'''

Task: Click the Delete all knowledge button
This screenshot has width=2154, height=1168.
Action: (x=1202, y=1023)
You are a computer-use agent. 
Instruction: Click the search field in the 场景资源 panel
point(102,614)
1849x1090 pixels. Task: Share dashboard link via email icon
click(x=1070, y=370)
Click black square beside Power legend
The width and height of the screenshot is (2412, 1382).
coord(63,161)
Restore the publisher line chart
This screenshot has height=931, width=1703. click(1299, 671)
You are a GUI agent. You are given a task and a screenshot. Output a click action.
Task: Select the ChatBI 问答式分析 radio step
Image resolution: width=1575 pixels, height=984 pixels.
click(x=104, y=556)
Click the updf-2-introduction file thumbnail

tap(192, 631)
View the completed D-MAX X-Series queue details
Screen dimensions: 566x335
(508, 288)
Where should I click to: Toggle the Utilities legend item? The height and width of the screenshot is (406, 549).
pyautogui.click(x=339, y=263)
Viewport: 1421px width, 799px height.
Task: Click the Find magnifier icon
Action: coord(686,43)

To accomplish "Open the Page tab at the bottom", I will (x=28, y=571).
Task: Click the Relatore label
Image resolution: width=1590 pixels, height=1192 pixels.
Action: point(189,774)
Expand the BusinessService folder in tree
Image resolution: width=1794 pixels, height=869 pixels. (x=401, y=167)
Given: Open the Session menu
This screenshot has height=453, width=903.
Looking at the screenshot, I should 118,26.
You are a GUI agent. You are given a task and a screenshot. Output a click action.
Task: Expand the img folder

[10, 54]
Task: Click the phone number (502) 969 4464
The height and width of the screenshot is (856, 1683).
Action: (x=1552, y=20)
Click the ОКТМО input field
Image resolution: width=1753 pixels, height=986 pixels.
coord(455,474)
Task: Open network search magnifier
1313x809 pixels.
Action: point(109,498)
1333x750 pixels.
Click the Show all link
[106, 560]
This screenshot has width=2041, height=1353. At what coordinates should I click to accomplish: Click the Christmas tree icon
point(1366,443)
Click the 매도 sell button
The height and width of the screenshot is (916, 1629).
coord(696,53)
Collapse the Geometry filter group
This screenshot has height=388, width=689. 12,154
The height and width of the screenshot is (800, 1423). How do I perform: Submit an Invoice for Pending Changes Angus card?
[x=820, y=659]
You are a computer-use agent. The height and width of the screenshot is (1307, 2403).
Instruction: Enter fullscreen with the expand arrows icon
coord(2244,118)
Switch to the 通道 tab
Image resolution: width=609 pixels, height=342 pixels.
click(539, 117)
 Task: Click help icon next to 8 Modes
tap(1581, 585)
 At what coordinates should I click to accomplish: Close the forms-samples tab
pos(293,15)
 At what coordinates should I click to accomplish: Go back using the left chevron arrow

'''

Show the lines where the word "agent" appears in the entries.

• **Answer section**:
You are a computer-use agent. 
You are a GUI agent. You are given a task and a screenshot. Output a click action.
You are a GUI agent. You are given a task and a screenshot. Output a click action.
You are a computer-use agent. The height and width of the screenshot is (1307, 2403).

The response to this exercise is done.